Do you ever feel like you have a big letter on your forehead? Like everyone thinks they know more about you than you do? Like, now that you have a label, no one has anything to hear from you?

Well I’m feeling a bit of that lately. It began with a conversation we had in my Sr. Seminar class. It began with a simple discussion and before I knew it I was forced to defend myself and my perspective (something I’m not too comfortable doing) against what was what you might call a more “conservative” perspective. As the conversation went on and my perspective was at least close to being mocked I felt myself, in the minds of my classmates and my professor, slowly falling into a box with a big “L” on it. I no longer felt like I was being heard, I was being categorized, and so therefore I was being ignored.

It’s easy to slap labels on what people are saying—“conservative,” “liberal,” “social-gospel,” “fire and brimstone,” “emergent,” “irrelevant,” “old,” “fad,” “postmodern,” “modern.” It’s much less threatening for us to just set someone’s perspective away from our own and put in some other box, a box which cannot corrupt our own respective boxes. I don’t speak for you but I am guilty of this.

I wouldn’t describe myself as what I fear others have labeled me as. In my classroom conversation, what I saw as an attempt of being faithful to the text, others saw as liberalism or over-analysis.

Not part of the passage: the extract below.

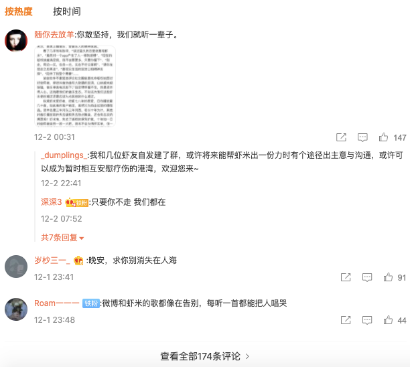Open 查看全部174条评论 link
The width and height of the screenshot is (410, 367).
(x=205, y=356)
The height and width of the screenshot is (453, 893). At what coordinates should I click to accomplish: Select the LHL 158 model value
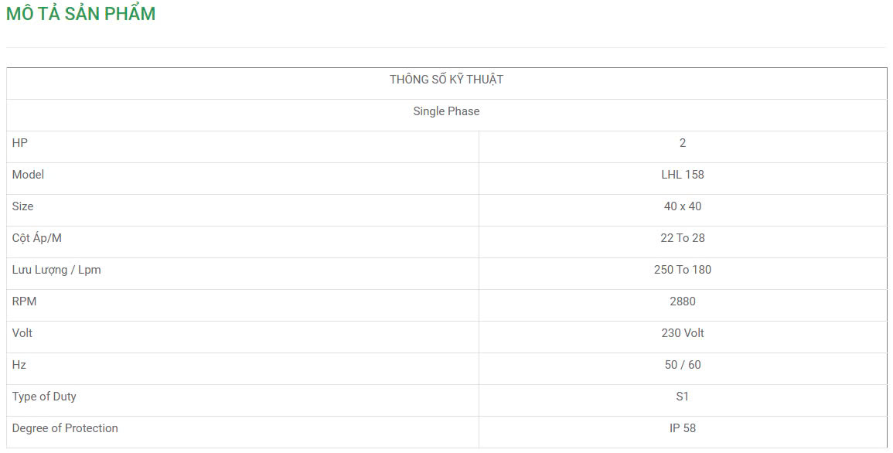[682, 175]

We need to practice and master the art of listening. Listening is dangerous because we have to open ourselves to the possibility of eventually becoming what we once saw as threatening, what we once placed in a box apart from ourselves. We have to hear people’s hearts and not just the category we’ve placed them in. Maybe when we start listening we might end up getting heard, in many ways, for the first time… at least once.